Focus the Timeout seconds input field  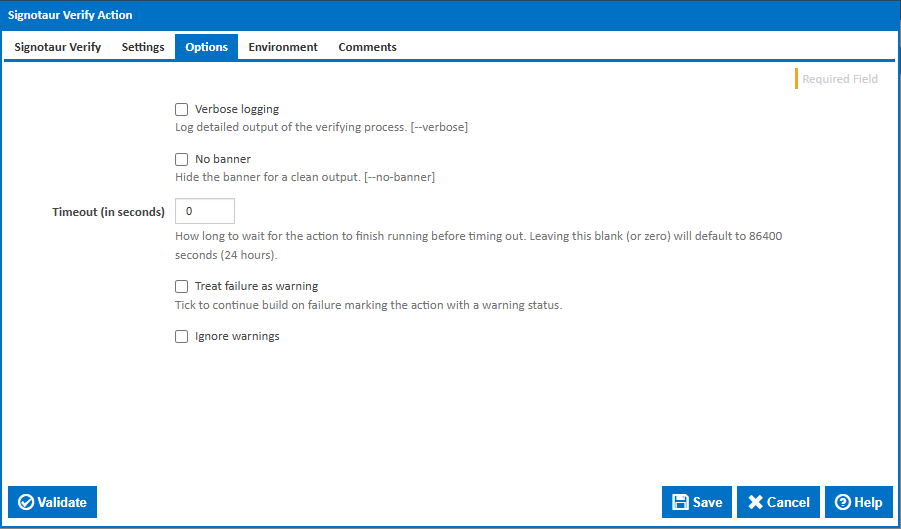(205, 212)
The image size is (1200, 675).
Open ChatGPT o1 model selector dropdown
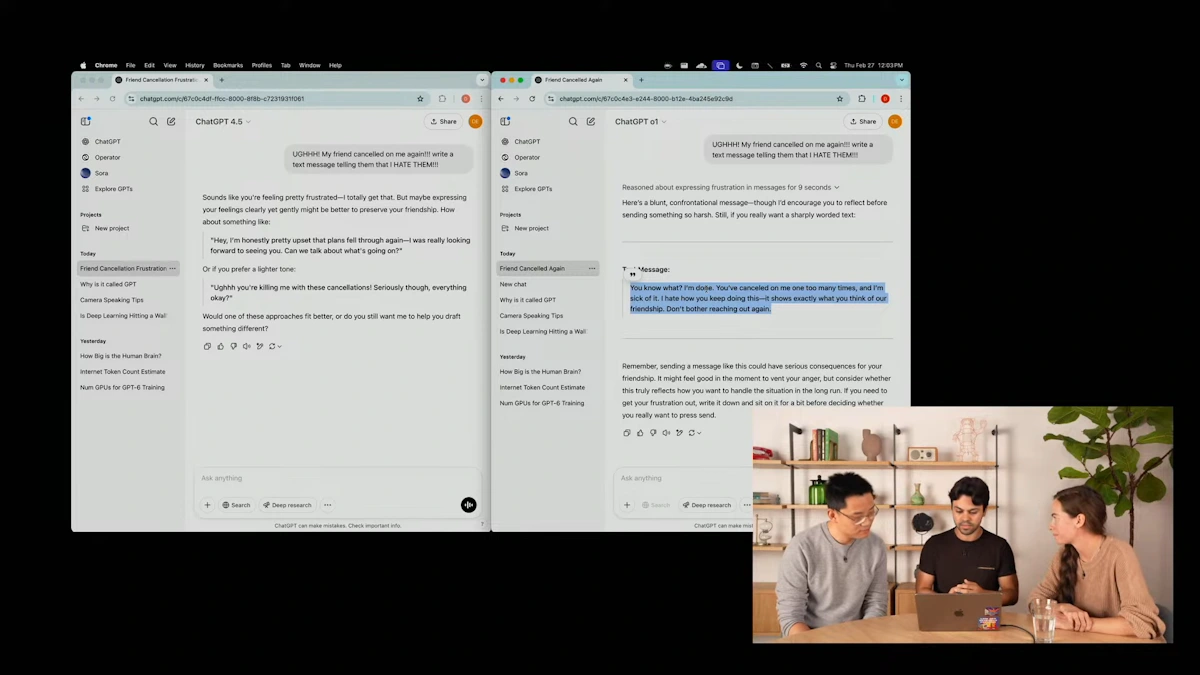(641, 122)
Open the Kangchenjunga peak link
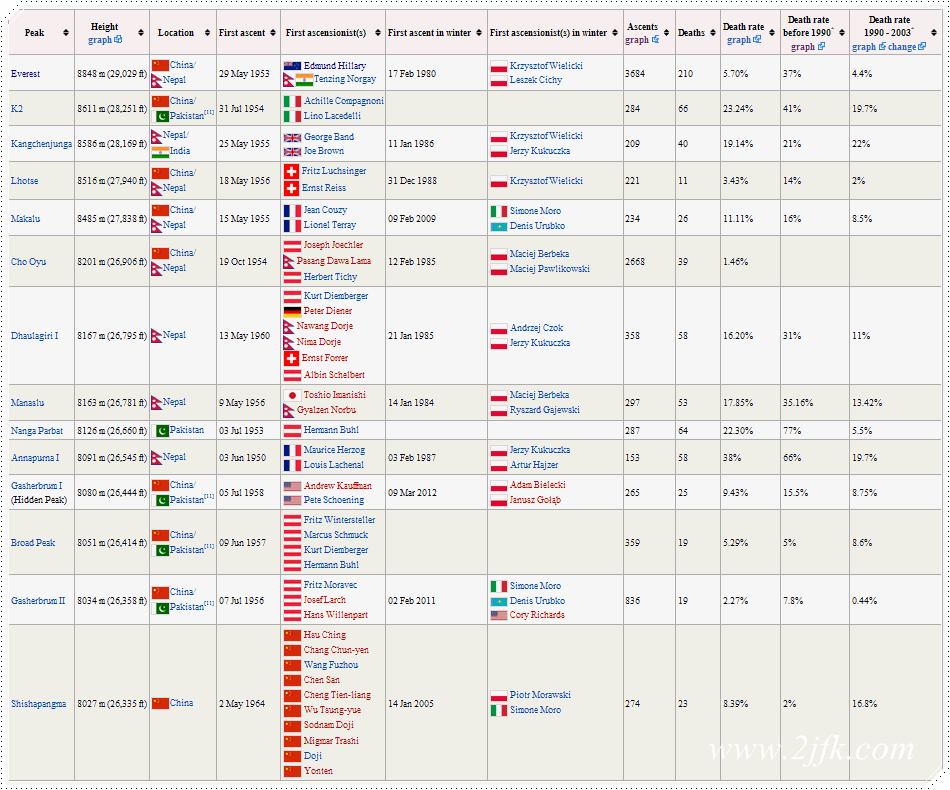The width and height of the screenshot is (950, 790). point(41,144)
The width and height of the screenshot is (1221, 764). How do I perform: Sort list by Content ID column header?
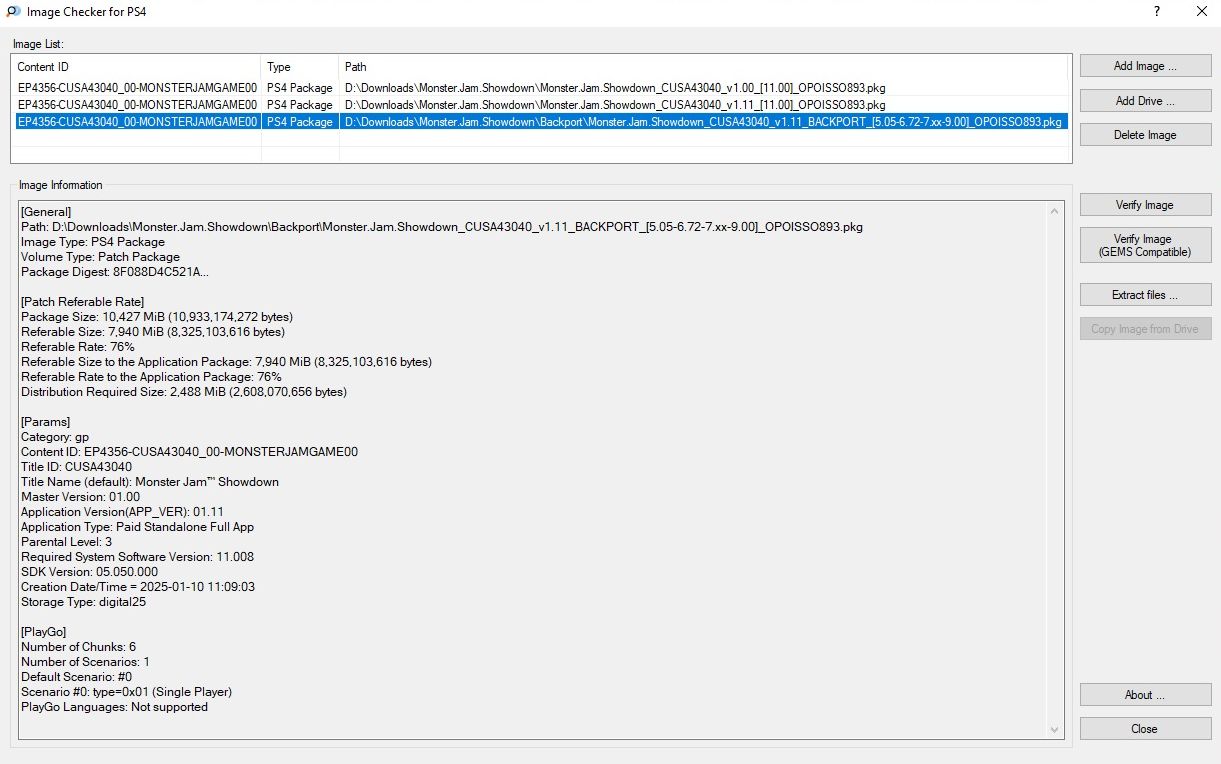pyautogui.click(x=136, y=67)
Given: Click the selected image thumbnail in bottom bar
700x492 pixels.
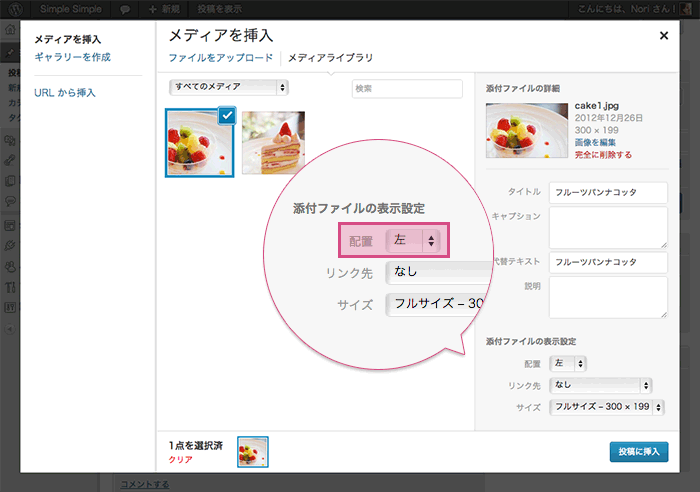Looking at the screenshot, I should [252, 452].
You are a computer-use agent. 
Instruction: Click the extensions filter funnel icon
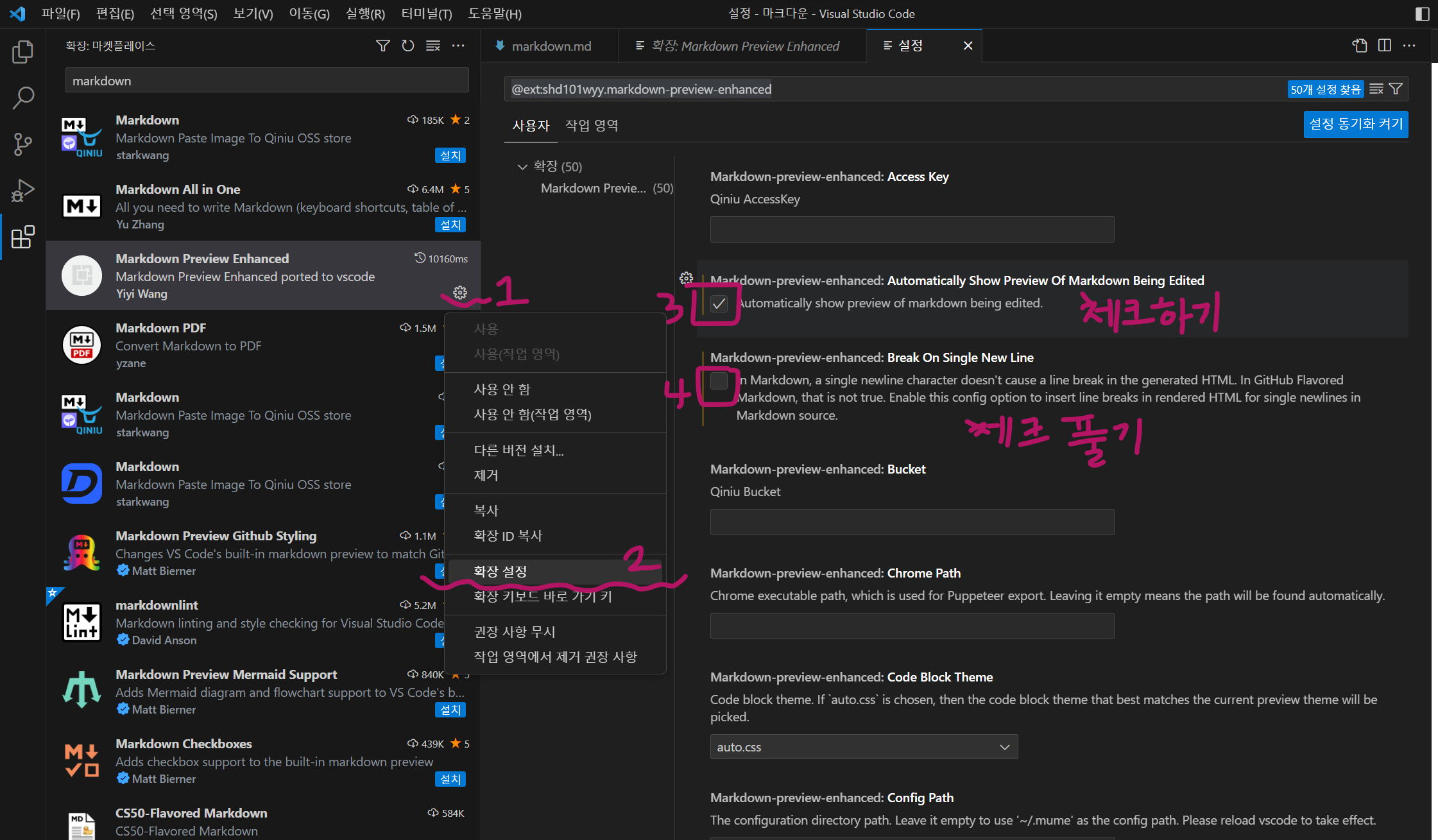point(382,46)
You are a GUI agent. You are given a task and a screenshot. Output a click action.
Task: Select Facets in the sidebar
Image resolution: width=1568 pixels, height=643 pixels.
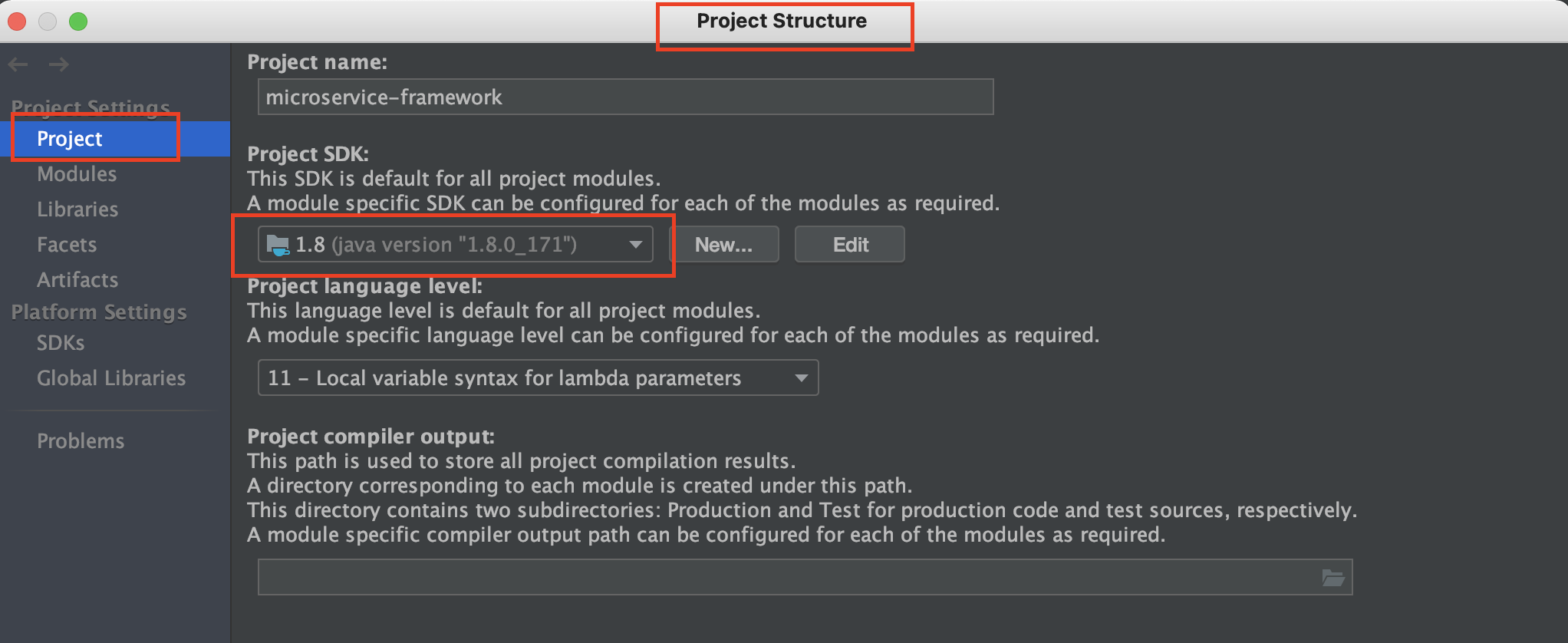click(x=67, y=244)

• • •

◆ STATED PROBLEM
Copy the entries verbatim, starting with the line that contains "You are a GUI" and continuing through the last line of the entries. Leave the pictures out of your copy.

◆ COMPLETED EXERCISE
You are a GUI agent. You are given a task and a screenshot. Output a click action.
Task: Select Facets in the sidebar
Image resolution: width=1568 pixels, height=643 pixels.
click(x=67, y=244)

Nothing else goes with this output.